Work item.
Extract every record, exactly as written, and ignore the pictures.

Data shown.
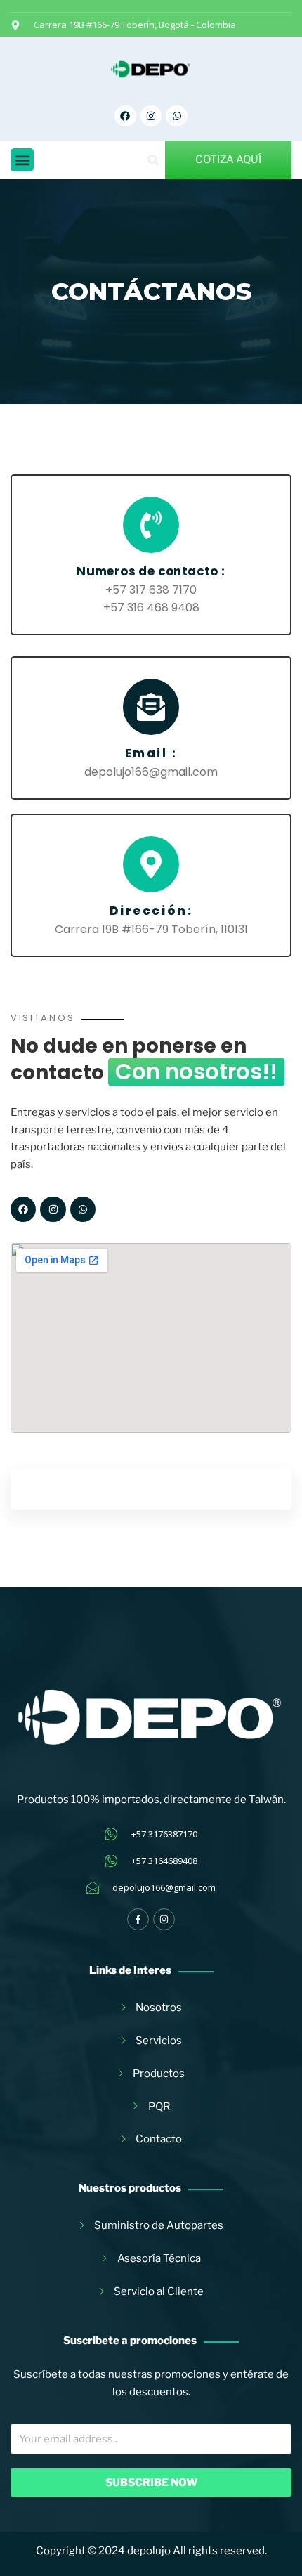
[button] (22, 159)
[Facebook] (125, 116)
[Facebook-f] (138, 1919)
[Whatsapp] (177, 116)
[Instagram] (151, 116)
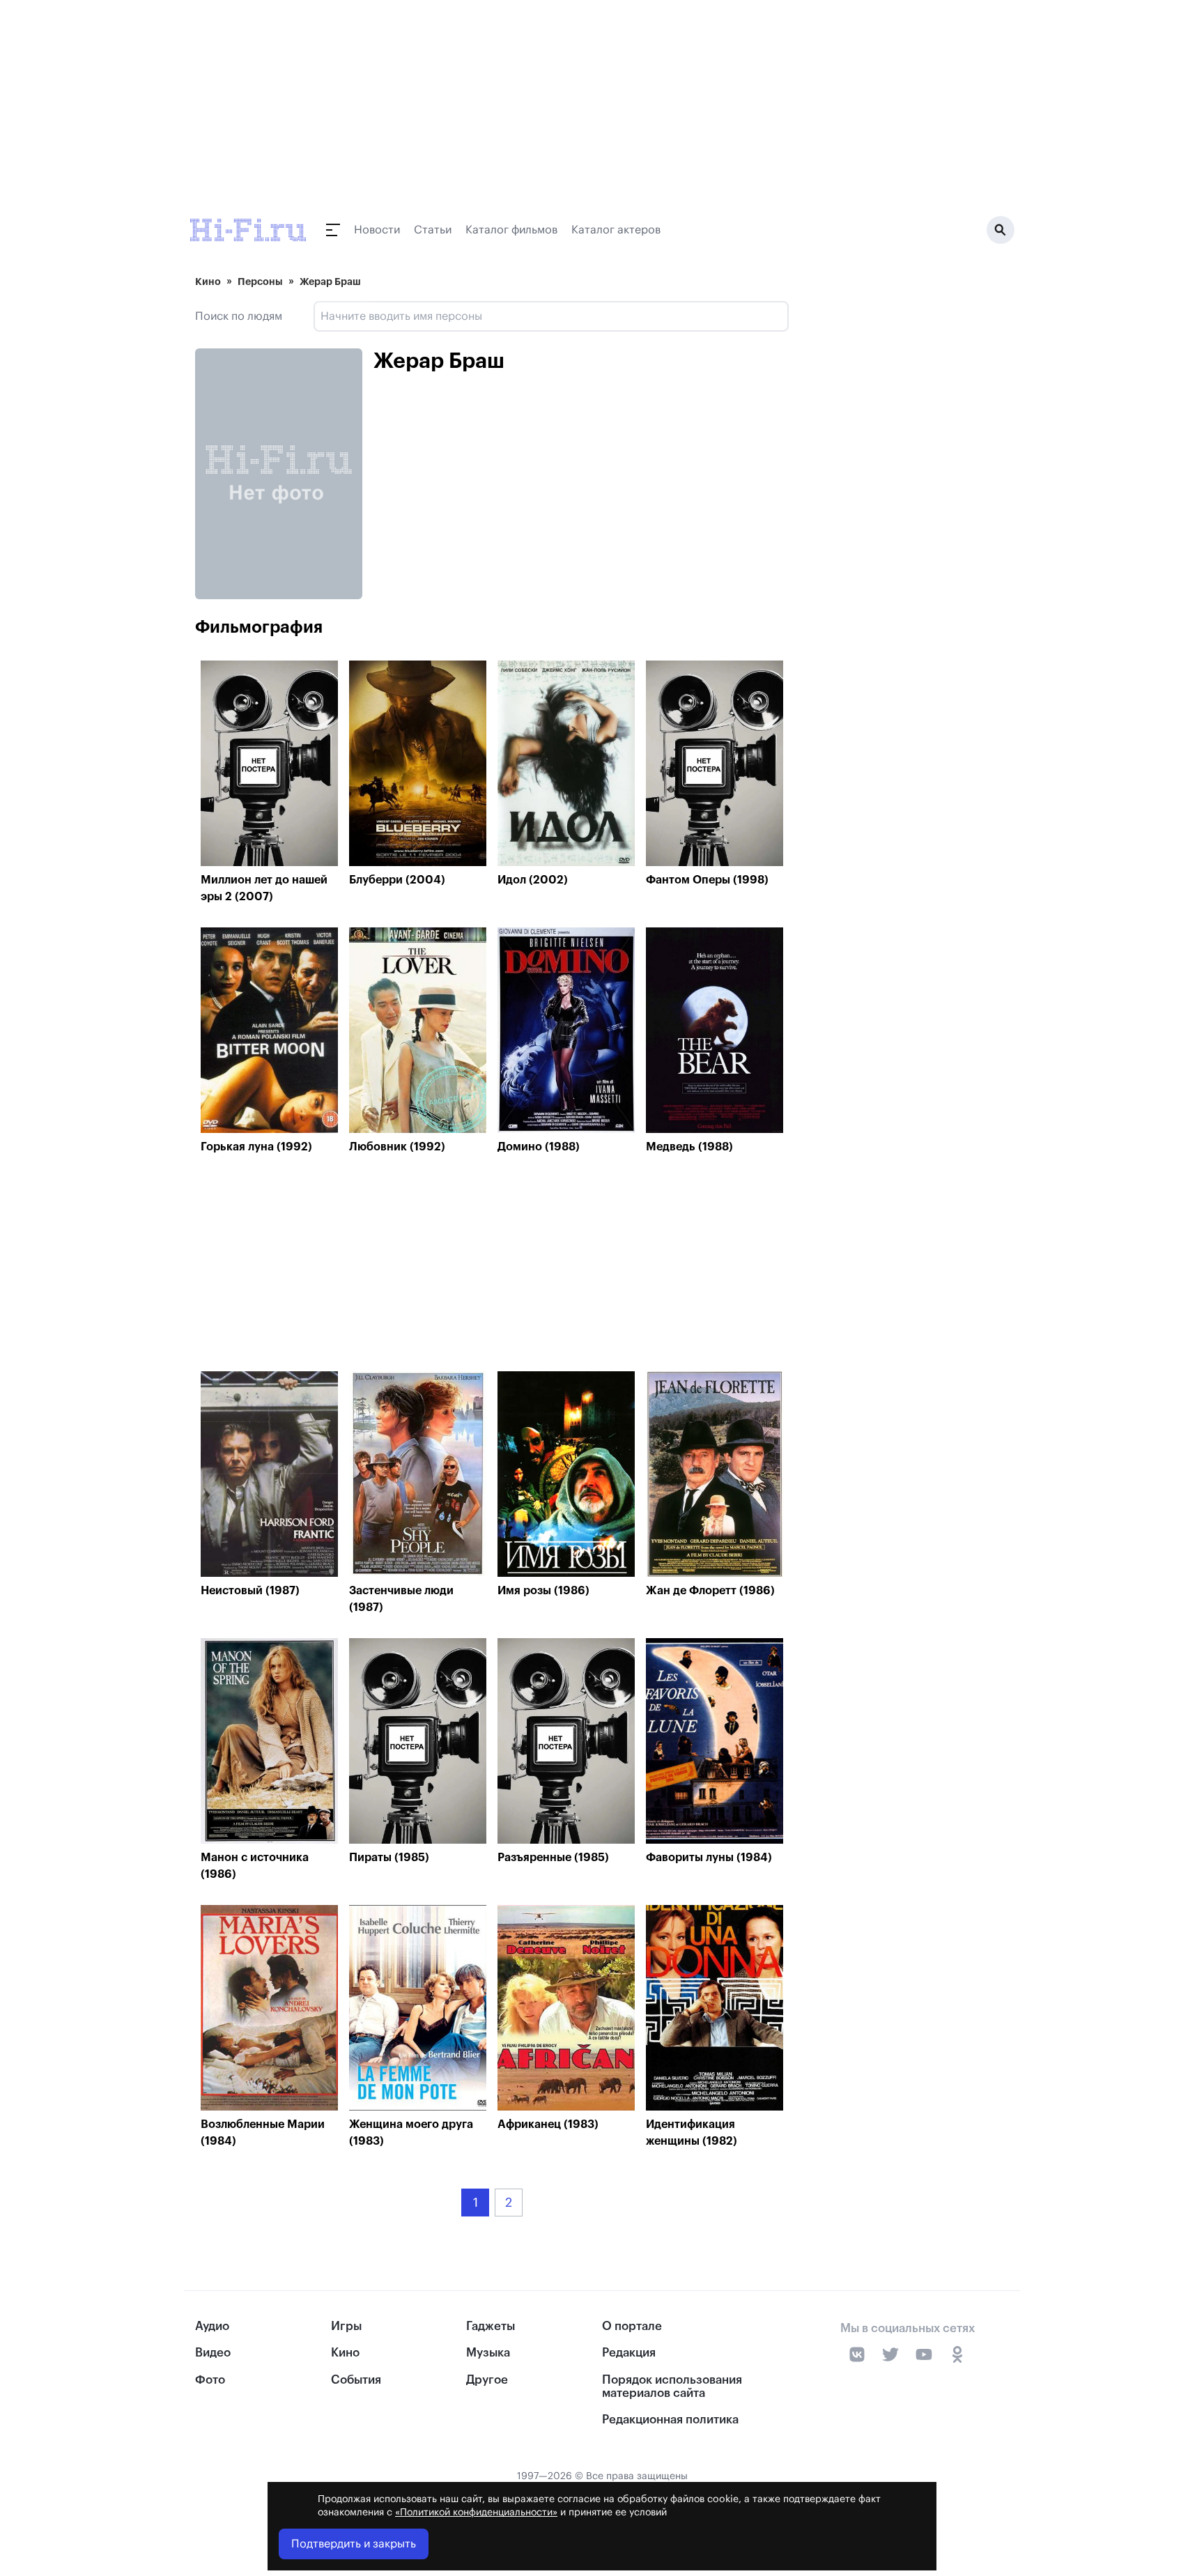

Solution.
[button] (22, 159)
[Facebook] (125, 116)
[Facebook-f] (138, 1919)
[Whatsapp] (177, 116)
[Instagram] (151, 116)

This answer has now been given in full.